FLOWSLIDES IN FINITE SLOPES

Flows of of loose saturated granular material can be the post failure evolution of slope sliding. This mechanism refers to the phenomenon of static liquefaction of loose material and is based on the hypothesis that the large deformations experienced during sliding phase induce excess pore pressure in material showing contractive behaviour. The paper reports a study aimed to the prediction of transformation from sliding to flow in a finite slope constituted by loose saturated sand. The study is based on the results of an extensive laboratory investigation on the potential of liquefaction of Toyoura sand, set up by Ishihara et al. (2000). They showed that, for a given minor principal stress, the major effective principal stress at the time of anisotropic consolidation is a parameter controlling dilative or contractive behaviour of the sand under otherwise identical conditions.

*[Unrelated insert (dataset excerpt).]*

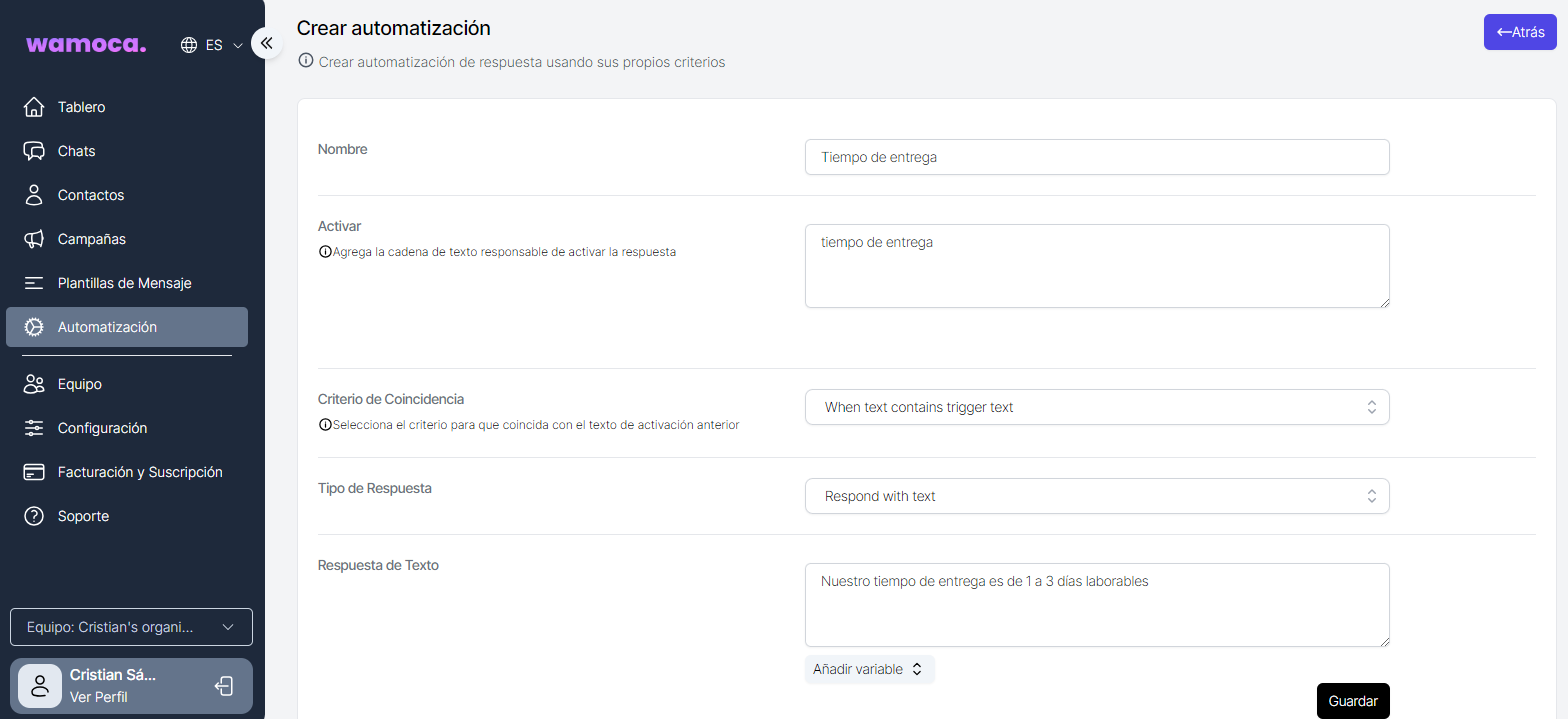Click into the Respuesta de Texto textarea
The width and height of the screenshot is (1568, 719).
pos(1097,605)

The initial state of stress of sand slopes, at different void ratio and groundwater level conditions, is predicted by a finite difference model (FLAC) assuming fully drained conditions and linear elastic plastic behaviour of the material. On the basis of the numerical modelling results it is possible to completely define, in any point of the slope, the stress conditions by the two principal stresses and their direction. By relating this state of stress to the residual strength of the sand at the quasi steady state, it possible to localise the zones in the slope showing contractive behaviour and possibly subjected to flow sliding.